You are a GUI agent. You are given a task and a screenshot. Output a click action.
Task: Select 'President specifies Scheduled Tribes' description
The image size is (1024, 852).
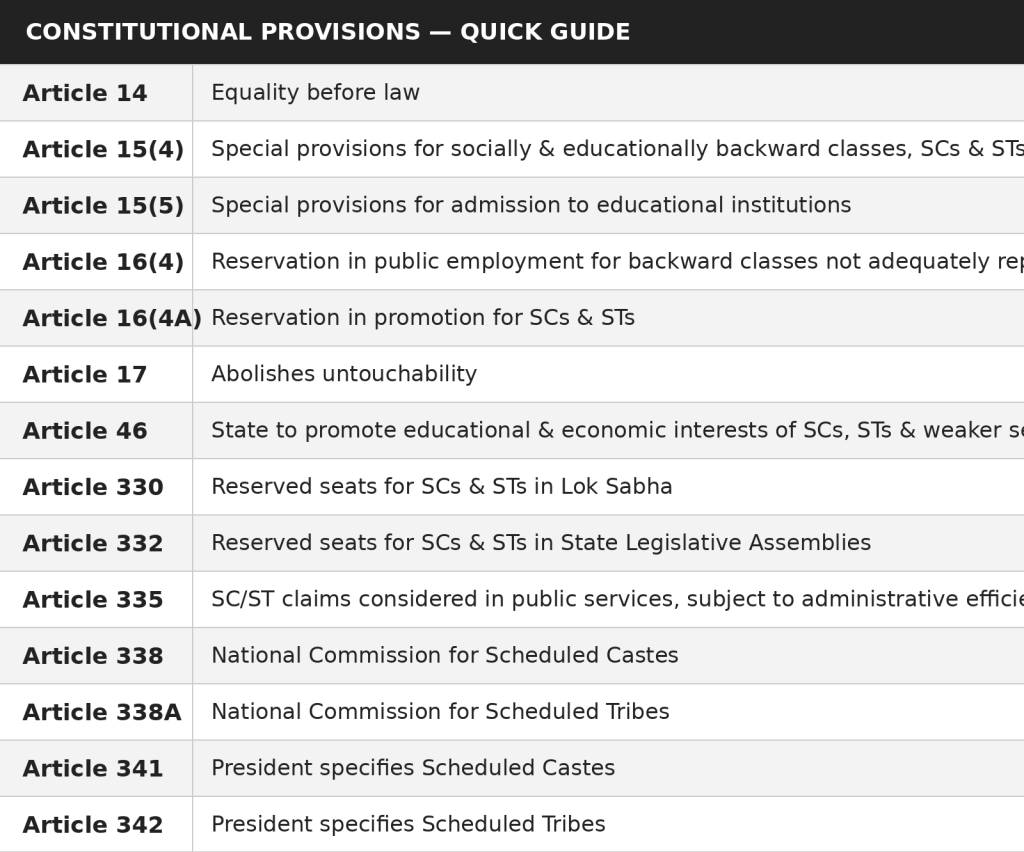[x=408, y=825]
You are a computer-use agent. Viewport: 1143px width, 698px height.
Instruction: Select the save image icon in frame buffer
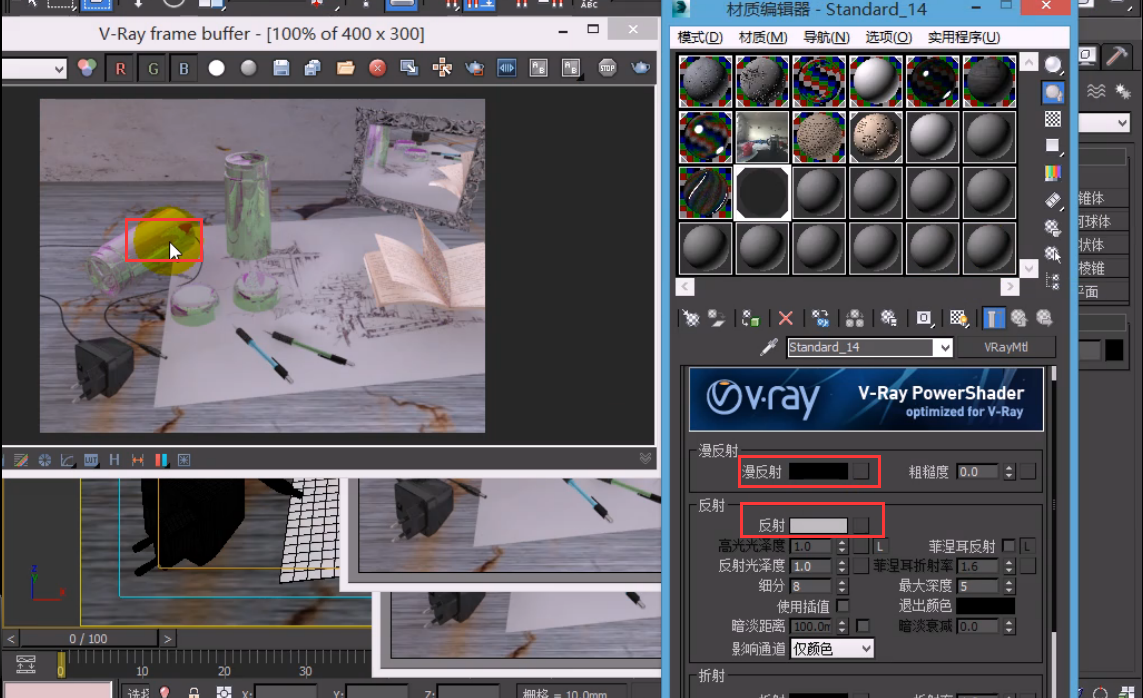click(280, 68)
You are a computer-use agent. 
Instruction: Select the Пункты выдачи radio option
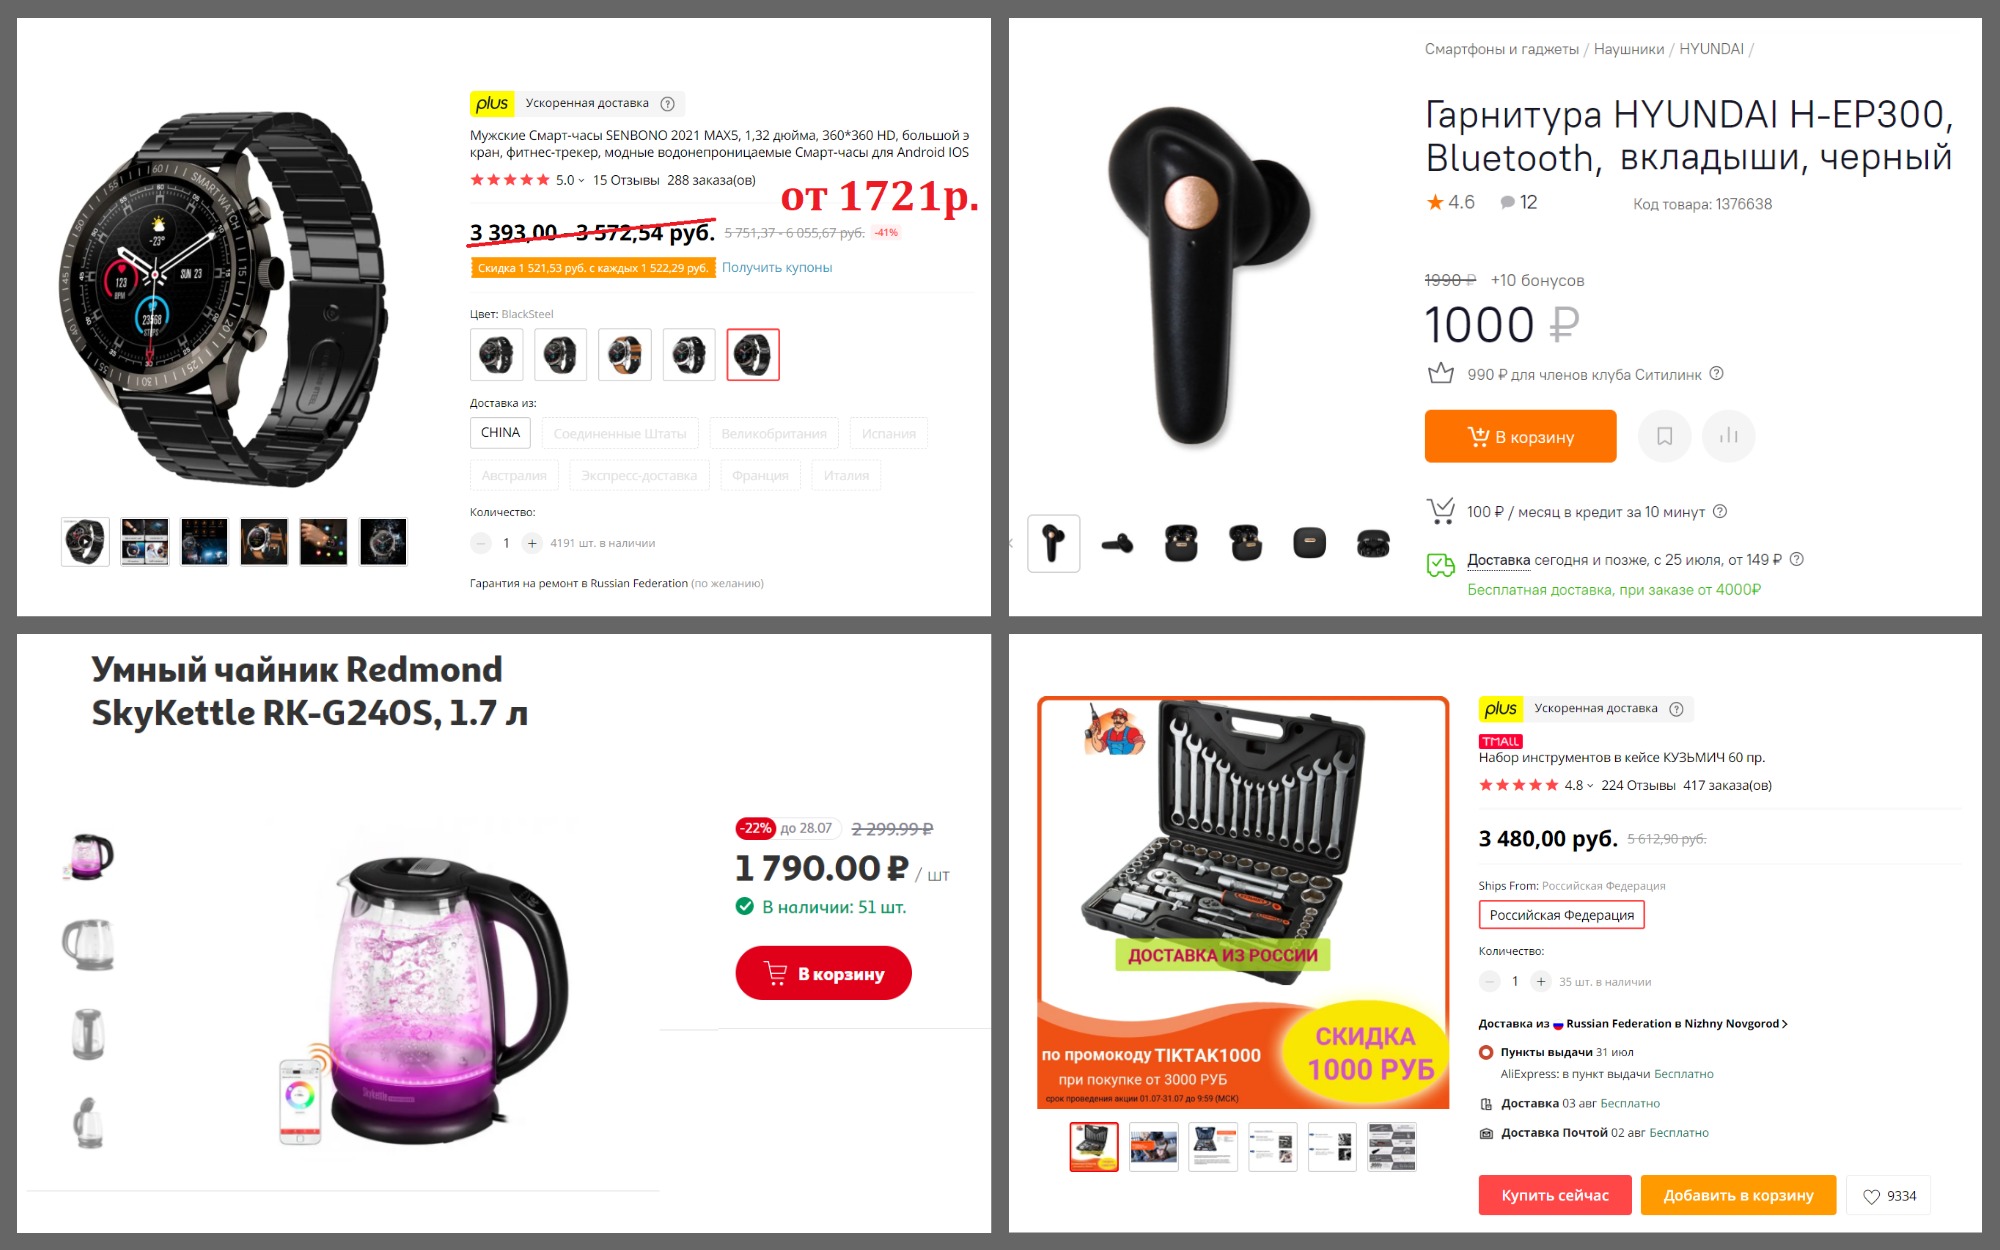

--------------------

- DIRECTIONS -
Count the lines above that contain the string "Instruction", matching case exactly, and give only the number.

- EXERCISE OUTPUT -
2